Oggi farà il giro dei due laghi percorrendo altri sentieri attraverso il bosco. Da quando ha in testa i genitori di Clotilde che chiedono aiuto davanti alle telecamere di TF1 non guarda più l’acqua, come quando si evita apposta di incrociare gli occhi di una persona. Dal giorno in cui la madre l’ha informato che i genitori di Clotilde hanno chiesto di andare in trasmissione, e la redazione di Chi l’ha visto? sta studiando il caso, i laghi del Bois de Boulogne gli fanno l’effetto di un volto, di una maschera spaventosa.
Ha visto l’ultima puntata in compagnia di Adrien. Non aveva il coraggio di vederla da solo. Era un lunedì sera. In genere si incontrano il sabato o la domenica, mai durante la settimana, ma Étienne ha detto che era importante. Ha ordinato due pizze che hanno mangiato gomito a gomito voltando le spalle ai sintetizzatori, spenti ventiquattr’ore su ventiquattro, che servono ormai da attaccapanni o da svuotatasche, corpi adorati e venerati per anni e poi dimenticati.

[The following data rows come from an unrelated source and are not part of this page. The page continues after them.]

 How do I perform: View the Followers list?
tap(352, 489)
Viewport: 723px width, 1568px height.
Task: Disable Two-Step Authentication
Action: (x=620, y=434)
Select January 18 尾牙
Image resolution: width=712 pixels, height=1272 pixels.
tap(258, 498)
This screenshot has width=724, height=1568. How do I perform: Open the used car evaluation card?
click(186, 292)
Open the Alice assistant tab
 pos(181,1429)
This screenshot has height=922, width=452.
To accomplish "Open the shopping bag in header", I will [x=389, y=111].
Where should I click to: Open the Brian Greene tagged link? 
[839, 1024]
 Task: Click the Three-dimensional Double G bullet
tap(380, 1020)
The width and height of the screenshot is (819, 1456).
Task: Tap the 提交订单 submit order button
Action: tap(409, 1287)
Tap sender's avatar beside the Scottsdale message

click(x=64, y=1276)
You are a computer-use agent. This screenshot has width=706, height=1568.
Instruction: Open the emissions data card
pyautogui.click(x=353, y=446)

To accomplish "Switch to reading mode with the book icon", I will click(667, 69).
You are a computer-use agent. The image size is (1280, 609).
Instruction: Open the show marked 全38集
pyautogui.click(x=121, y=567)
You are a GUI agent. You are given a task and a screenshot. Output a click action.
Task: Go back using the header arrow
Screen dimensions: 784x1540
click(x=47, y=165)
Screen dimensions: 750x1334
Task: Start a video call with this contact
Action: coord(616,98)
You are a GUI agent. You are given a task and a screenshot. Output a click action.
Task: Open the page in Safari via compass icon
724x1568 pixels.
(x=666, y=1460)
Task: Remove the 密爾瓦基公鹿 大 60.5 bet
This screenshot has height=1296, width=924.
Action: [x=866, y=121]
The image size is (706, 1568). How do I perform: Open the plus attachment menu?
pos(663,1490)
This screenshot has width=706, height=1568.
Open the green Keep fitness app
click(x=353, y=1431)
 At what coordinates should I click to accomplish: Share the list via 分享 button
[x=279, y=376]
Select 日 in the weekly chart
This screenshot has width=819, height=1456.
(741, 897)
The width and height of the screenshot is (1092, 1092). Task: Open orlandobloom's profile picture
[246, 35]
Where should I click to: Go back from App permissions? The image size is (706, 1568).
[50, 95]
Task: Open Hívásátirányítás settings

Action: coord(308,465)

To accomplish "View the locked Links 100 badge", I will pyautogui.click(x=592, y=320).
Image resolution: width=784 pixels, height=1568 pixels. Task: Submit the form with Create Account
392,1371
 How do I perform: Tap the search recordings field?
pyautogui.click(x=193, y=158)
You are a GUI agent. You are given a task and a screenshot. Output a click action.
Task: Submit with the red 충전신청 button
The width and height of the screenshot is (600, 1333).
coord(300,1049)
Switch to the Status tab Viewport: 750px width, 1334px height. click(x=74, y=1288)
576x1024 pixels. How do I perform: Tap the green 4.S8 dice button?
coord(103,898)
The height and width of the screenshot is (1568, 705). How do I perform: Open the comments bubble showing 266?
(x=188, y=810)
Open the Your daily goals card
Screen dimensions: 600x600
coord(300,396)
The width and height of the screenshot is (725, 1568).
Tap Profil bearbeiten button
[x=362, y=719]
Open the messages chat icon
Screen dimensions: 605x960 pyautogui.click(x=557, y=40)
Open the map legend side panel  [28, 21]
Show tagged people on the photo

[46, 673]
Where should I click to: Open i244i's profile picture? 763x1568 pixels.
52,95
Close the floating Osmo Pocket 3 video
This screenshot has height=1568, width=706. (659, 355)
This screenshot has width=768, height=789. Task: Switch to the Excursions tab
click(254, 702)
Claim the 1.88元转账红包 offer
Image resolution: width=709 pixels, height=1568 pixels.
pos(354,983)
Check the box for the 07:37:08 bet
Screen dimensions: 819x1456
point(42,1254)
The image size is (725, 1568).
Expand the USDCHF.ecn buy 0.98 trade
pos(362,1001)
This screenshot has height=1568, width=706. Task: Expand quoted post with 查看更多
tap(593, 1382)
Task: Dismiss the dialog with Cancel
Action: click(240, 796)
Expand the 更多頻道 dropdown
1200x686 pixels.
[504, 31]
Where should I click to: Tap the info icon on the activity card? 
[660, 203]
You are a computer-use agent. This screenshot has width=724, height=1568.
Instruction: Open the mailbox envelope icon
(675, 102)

«Perché dobbiamo guardare questa roba?» ha chiesto Adrien.
«Perché mia madre ha detto che i genitori di Clotilde hanno deciso di andare in trasmissione e di sicuro chiameranno me a testimoniare».
«Stai scherzando?».
«Ti pare che scherzo su una cosa del genere?».
«E che dirai?».
«Che vuoi che dica? Che l’ho aspettata e non è venuta».